Linux Operating systems provide the ability to track system calls with
strace utility. As simple explanation strace intercepts and prints system calls made by the related process. We know that Linux is actually an operating system kernel. Operating system kernel is responsible for low-level operations like device and hardware management, memory management, processes management, providing an interface for user-level processes and applications. Strace is especially used for diagnostic, instructional and debugging operations.
The syntax of strace is like below.
strace [-CdffhikqrtttTvVxxy] [-In] [-bexecve] [-eexpr]... [-acolumn] [-ofile] [-sstrsize] [-Ppath]... -ppid... / [-D] [-Evar[=val]]... [-uusername] command [args] strace -c[df] [-In] [-bexecve] [-eexpr]... [-Ooverhead] [-Ssortby] -ppid... / [-D] [-Evar[=val]]... [-uusername] command [args]

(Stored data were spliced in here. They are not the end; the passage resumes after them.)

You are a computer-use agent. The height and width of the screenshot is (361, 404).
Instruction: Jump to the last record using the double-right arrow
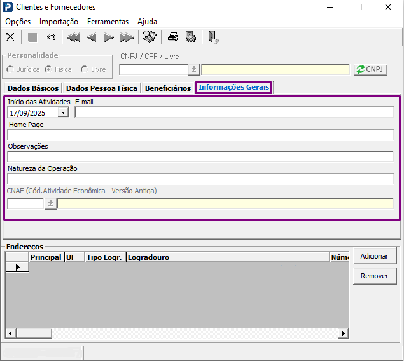coord(127,37)
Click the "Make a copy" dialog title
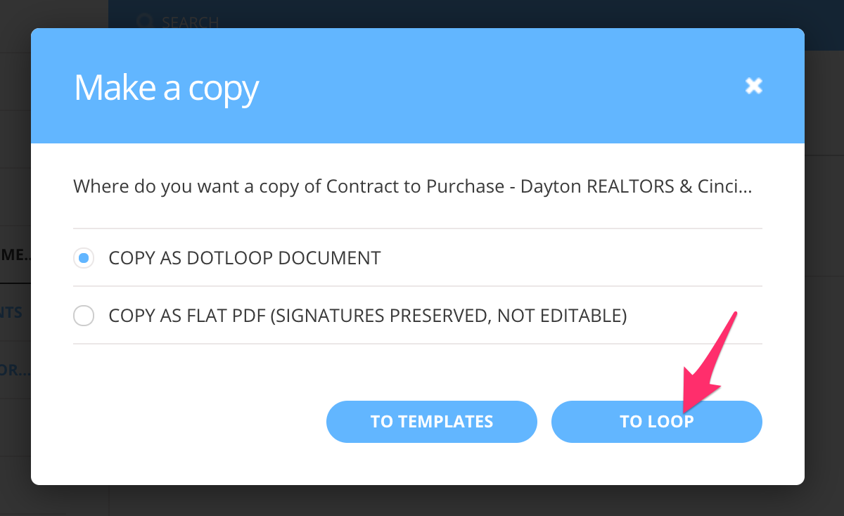The image size is (844, 516). click(166, 88)
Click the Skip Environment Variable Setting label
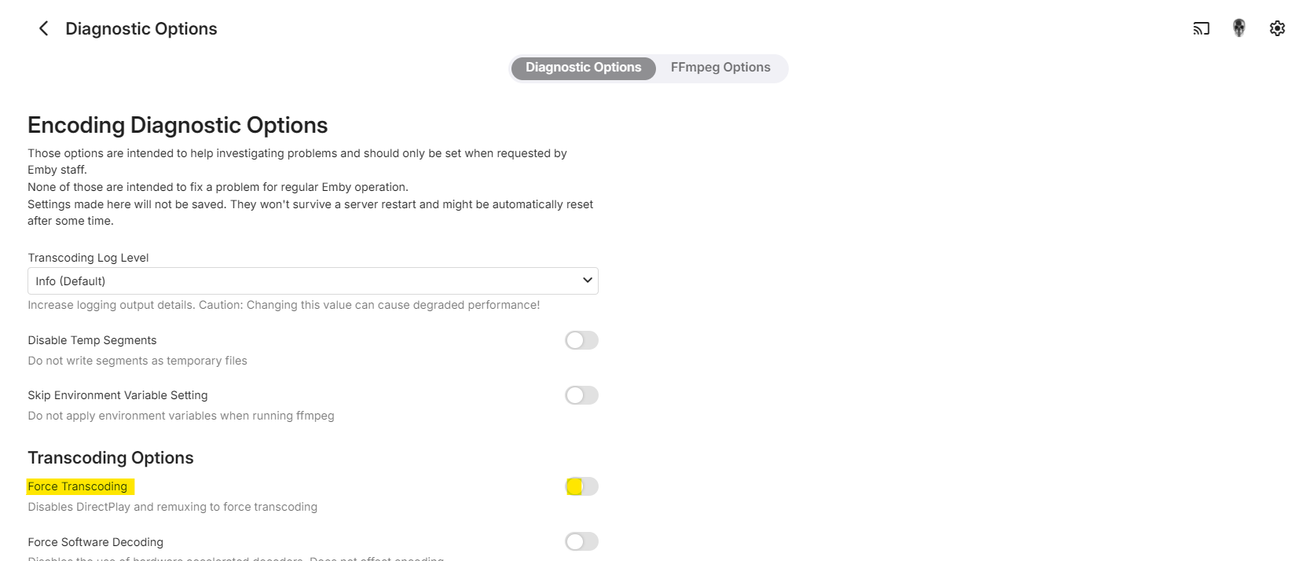1301x561 pixels. click(x=118, y=395)
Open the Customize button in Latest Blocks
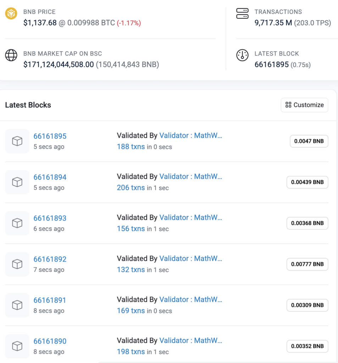 [304, 105]
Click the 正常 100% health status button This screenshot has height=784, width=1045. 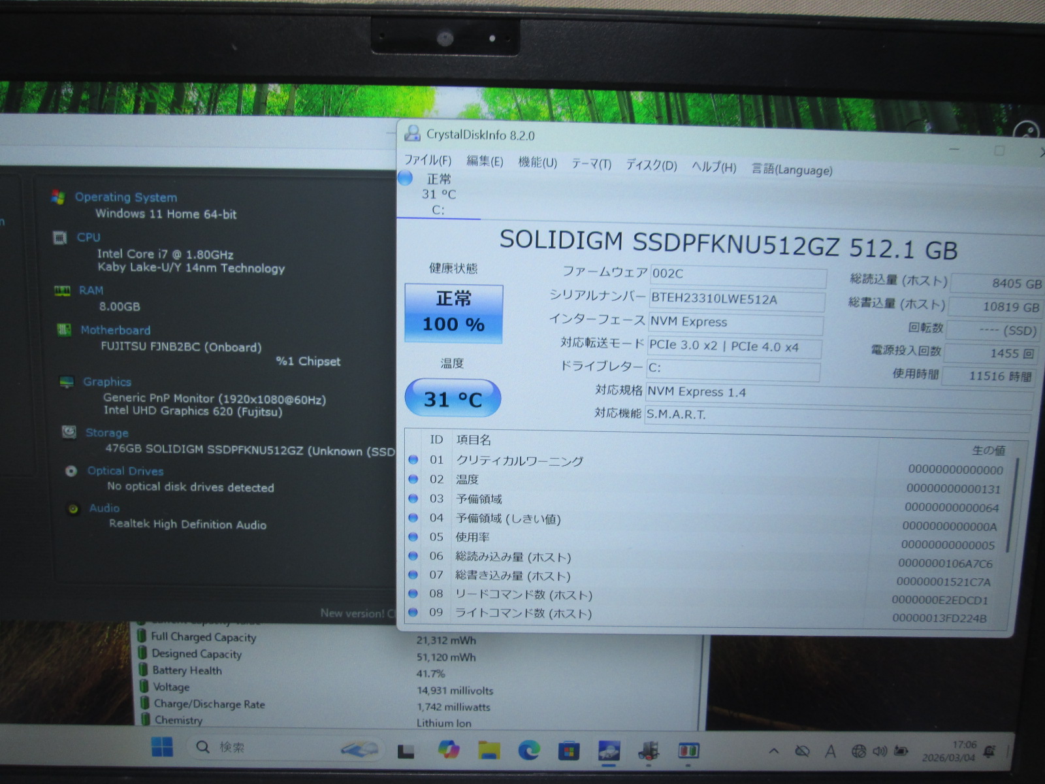coord(453,313)
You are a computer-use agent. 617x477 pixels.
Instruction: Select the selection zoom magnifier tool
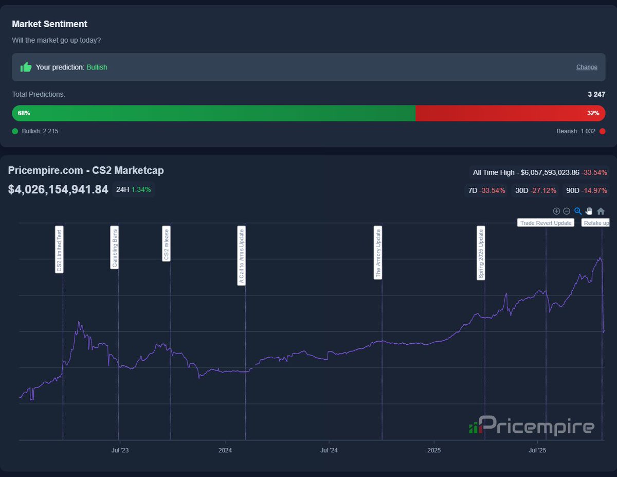tap(577, 211)
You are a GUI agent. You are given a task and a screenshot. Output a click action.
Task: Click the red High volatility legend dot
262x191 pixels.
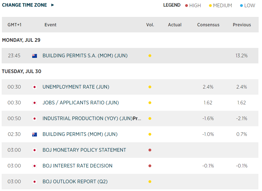click(187, 6)
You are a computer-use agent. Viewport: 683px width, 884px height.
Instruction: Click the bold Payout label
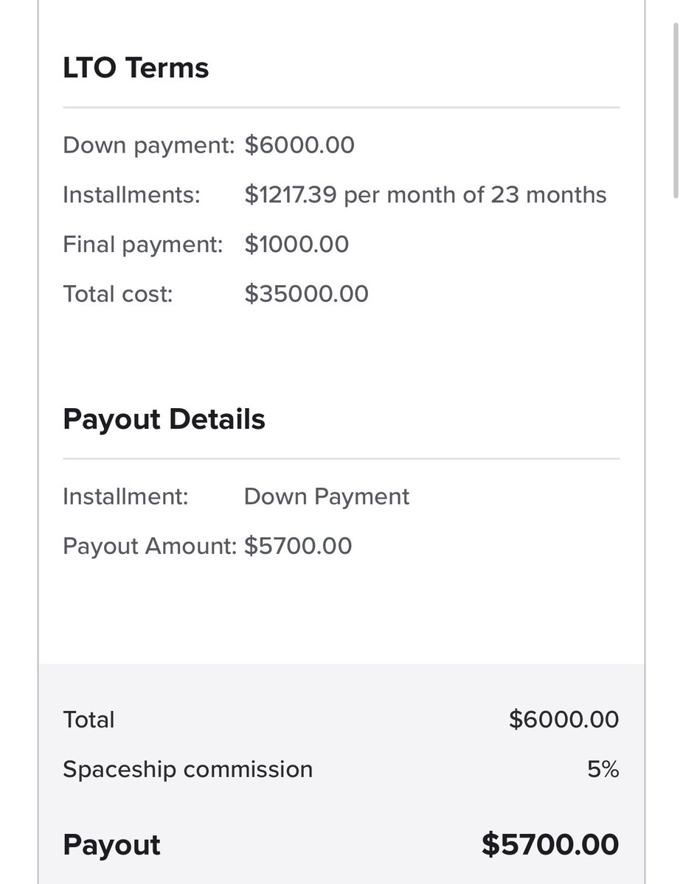tap(111, 845)
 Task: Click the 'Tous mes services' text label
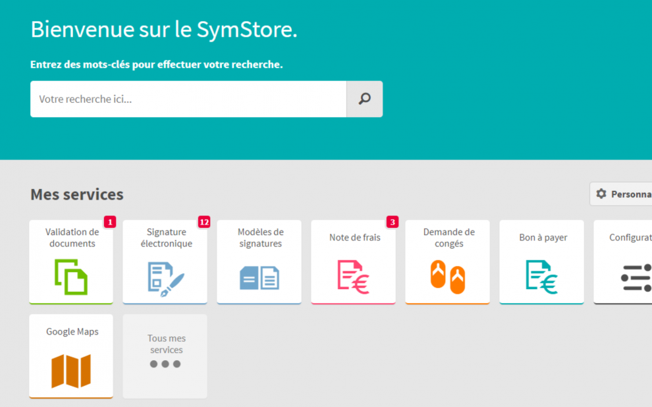(x=166, y=344)
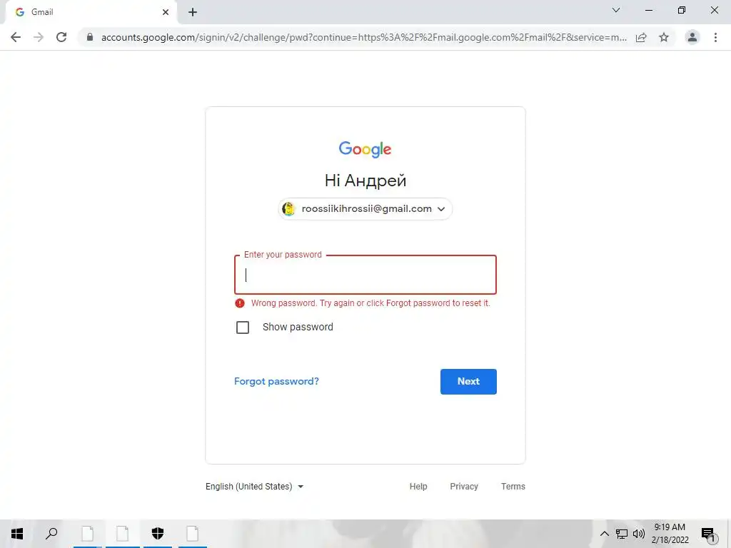731x548 pixels.
Task: Go back using the browser back arrow
Action: pos(16,37)
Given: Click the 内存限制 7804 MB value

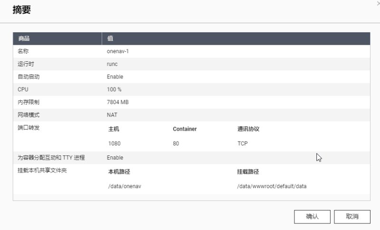Looking at the screenshot, I should pos(118,102).
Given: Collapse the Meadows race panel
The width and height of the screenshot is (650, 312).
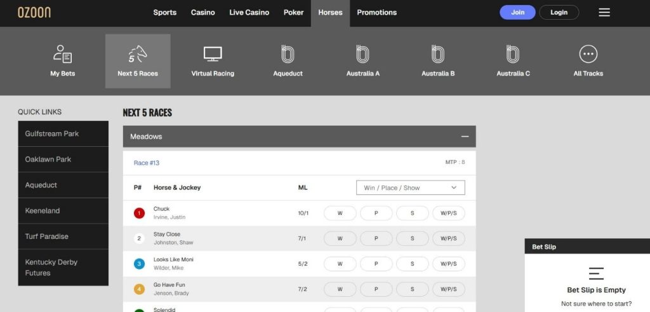Looking at the screenshot, I should click(465, 137).
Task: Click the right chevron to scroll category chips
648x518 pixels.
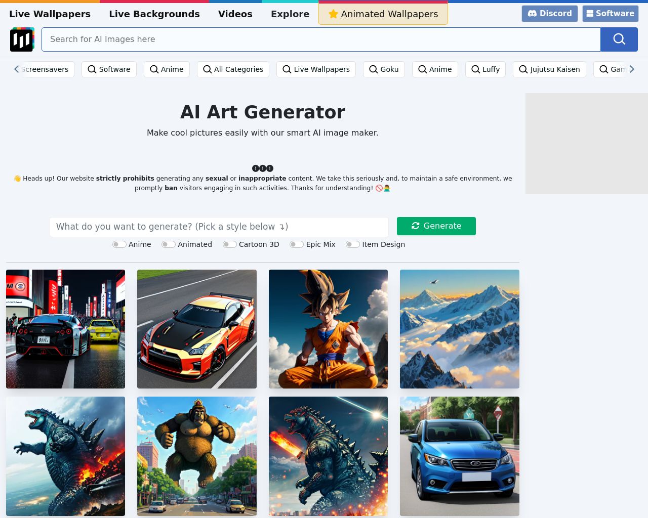Action: [x=632, y=69]
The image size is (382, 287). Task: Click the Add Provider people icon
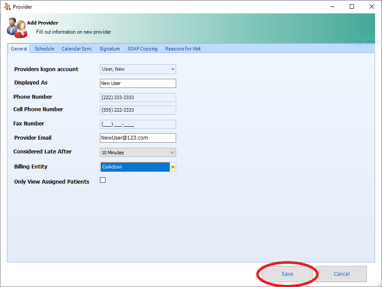tap(17, 28)
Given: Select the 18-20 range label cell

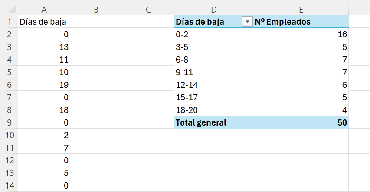Looking at the screenshot, I should point(213,110).
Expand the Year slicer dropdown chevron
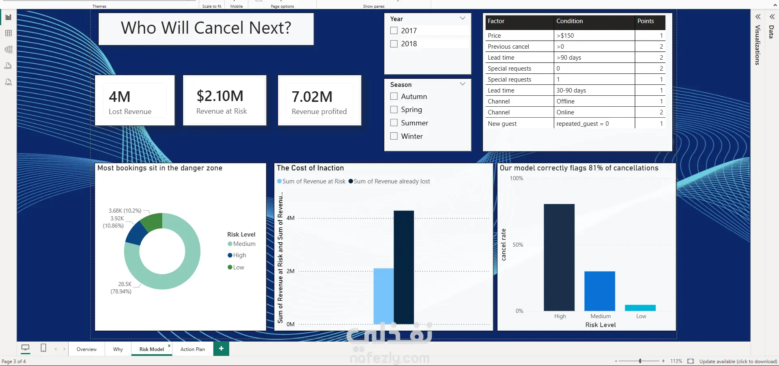779x366 pixels. coord(463,18)
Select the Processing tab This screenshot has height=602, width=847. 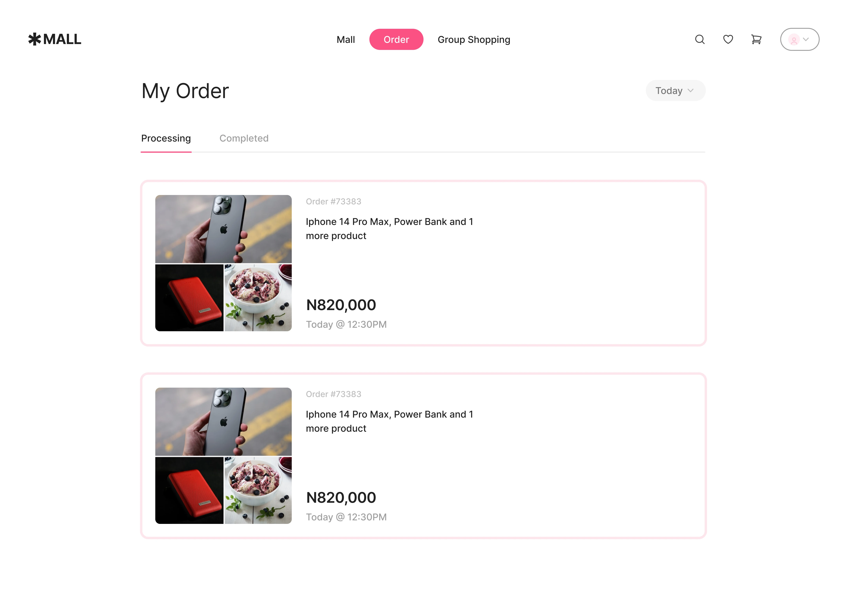[x=166, y=138]
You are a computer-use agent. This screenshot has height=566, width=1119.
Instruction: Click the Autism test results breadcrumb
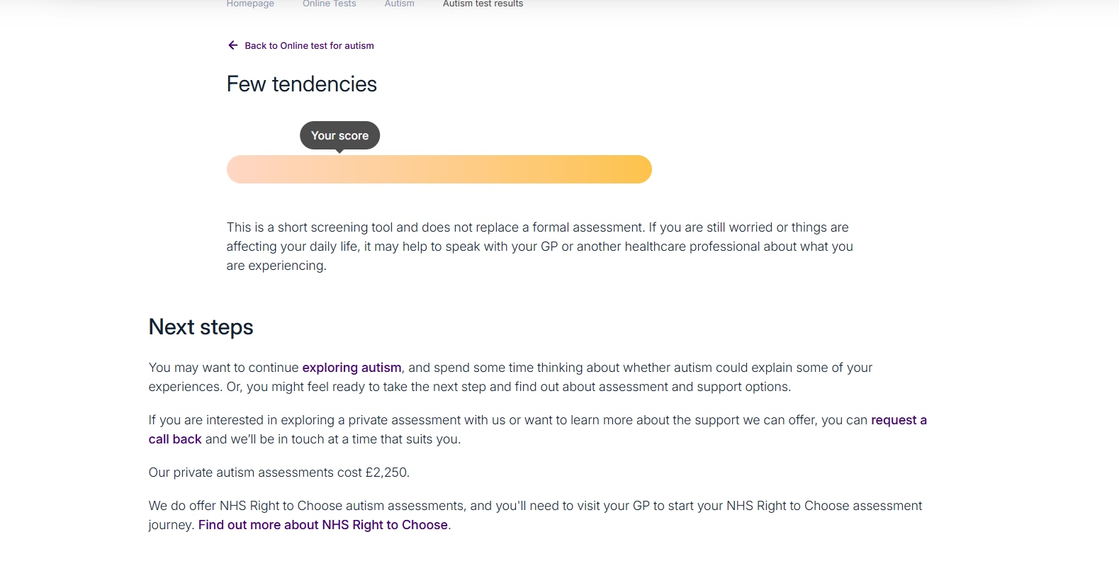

Simple and fast help about the tool can get with the following command.
$ strace -h
Linux processes are generally started by calling them from bash or running background commands. In this example, we will start a process by calling the command. But by calling command we will send the command to the strace as a parameter like below. Keep in mind that this is not an emulation mode the command will be run and complete its job. While doing its job the system calls and related information will be printed to the console. While tracing information like system call name, address, library, file stat will be provided.
$ strace ls
Trace Specific System Calls
In the previous example, we have traced a command completely. This has created a lot of information and related output. This may be too much for us because we are looking for only some of them. To make things more clear to track we can provide the system call we want to trace. In the following example, we have only wanted to list
open system call which is used to open files.
$ strace -e open ls
Save Trace Result To File
Up to now, we have print the trace result to the terminal. Our example process was simple to run and created smaller outputs. But what will happen if we want to run a long and complex process? Or we want to analyze the trace output later. In these situations we can save the trace output to a file. In this example, we have saved the trace output to the file named
ls-trace.txt by using
-o option. Then we can read the file with
$ strace -o ls-trace.txt ls
Trace Already Running Process
We have created new processes to trace in previous examples. But there are some situations we want to trace all ready fired and running processes. For example we have web servers running Apache and we want to trace Apache. How can we trace all ready running processes? First, we will find our process PID.
$ ps -C snapd
Trace With Process ID
We have learned that our snap daemon named
snapd have PID 1193. Then we will provide this PID to the strace to trace with
-p option like below.
$ strace -p 1193
Write Output To A File
Another useful usage is saving the trace to a file with
$ strace -o snapd-trace.txt -p 12793
tail command reading the trace output in real time.
$ tail -f snapd-trace.txt
Print Time Stamp
Time stamp information is very important especially metering the performance. In normal usage of strace time information is not provided. Timestamp information can be printed with
-t option. In the example, we simply print timestamp which is consists of the current hour, minute and second information.
$ strace -t ls
Print Relative Timestamp
In the previous example, we have printed time stamp information in normal day format. But we may want to use a relative timestamp. The relative timestamp is calculated according to the process start time and process start time is set as 0 and all other system calls time is expressed according to the process start time.
$ strace -r ls
Print Time Stamp More Precise
In the previous example, we have printed the time stamp. This timestamp have normal precision where hour, minute and second information is provided. In some situations, we may need to get a more precise metric from the trace. The
-tt option will create more precise metrics in nanoseconds about the trace.
$ strace -tt ls
Generate Statistics Report of System Calls
While tracing a process there is a lot of system calls used. Metrics and statistics about these calls can be printed in a table. This table will include metrics like time, seconds, call count, errors and related system call.
$ strace -c ls
Follow Forked Threads
Operating systems provide threads to multiple processes for more performance. Some daemon or server processes like Apache, Nginx, etc. uses mainly threads. Normally strace do not trace these threads. The
-ff options made the strace to find threads with the related process and trace them too.
$ strace -f ls